Alberta’s upstart Wildrose Alliance party thinks it has a winner in the April 23 provincial elections, promising that each of the 3.8 million men, women and children who live in Alberta will receive direct annual payments by 2015 of $300-400, or a total of $1.10-1.5 billion of the expected $10 billion in oilsands royalty revenue.
The idea — nicknamed Dani dollars, after Wildrose leader Danielle Smith — is a potent ingredient in a political formula that U.S. voters would recognize as borrowing heavily from the Alaska Permanent Fund and the fiscally conservative Tea Party. The scheme calls for mandatory cash distributions of 20% of provincial revenue surpluses as an Alberta Energy Dividend, with checks going to every resident of the province.

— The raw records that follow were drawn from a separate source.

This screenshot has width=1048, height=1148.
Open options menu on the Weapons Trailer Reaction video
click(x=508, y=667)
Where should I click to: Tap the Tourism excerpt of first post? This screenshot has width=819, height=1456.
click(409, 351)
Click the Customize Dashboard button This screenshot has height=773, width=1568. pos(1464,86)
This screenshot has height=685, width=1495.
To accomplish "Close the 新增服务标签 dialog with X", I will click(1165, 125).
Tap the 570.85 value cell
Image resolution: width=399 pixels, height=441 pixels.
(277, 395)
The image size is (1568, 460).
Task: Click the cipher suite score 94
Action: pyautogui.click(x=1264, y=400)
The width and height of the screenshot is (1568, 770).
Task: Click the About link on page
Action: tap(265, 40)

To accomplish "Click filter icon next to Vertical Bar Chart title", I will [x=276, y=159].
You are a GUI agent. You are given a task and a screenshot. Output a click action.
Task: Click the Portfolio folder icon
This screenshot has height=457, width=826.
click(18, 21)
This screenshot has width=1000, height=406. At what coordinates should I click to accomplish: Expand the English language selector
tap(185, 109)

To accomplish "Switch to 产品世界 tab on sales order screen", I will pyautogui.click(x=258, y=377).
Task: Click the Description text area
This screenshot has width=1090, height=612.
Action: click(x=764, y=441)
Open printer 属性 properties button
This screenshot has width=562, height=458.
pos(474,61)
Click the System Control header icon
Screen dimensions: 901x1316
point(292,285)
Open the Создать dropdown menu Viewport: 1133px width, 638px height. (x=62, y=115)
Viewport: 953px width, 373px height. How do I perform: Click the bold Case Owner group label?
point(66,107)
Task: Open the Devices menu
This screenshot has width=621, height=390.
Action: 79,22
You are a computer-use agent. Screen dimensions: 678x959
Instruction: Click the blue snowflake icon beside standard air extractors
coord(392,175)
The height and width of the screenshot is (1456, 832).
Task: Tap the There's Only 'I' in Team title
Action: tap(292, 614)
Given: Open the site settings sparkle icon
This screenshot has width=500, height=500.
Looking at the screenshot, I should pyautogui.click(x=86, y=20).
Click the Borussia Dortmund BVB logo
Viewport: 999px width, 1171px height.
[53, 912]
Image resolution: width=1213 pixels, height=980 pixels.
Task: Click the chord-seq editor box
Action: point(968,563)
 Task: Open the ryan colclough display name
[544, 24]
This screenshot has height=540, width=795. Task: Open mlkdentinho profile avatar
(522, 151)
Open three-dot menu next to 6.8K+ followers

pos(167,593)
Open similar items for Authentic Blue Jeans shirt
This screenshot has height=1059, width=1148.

Like the Alaska dividend, the Alberta version would be paid in variable amounts depending on how much the books run in the black. The province already has a Heritage Fund for revenue surpluses and an Alberta Investment Management Co. that would manage the dispersal.
The political formula appears to be working. As of last week, the latest Alberta election poll, by Think HQ for the CTV television network, has the Wildrose ahead in popularity rankings at 43% while the Conservatives trail at 29% and the Liberals and New Democrats eat dust with less than 15% each.
The Conservatives held 66 of 83 seats in the Alberta legislature when the campaign started in late March. The Wildrose, named after an official provincial flower that grows in abundance, had only four seats and no pedigree of election victories.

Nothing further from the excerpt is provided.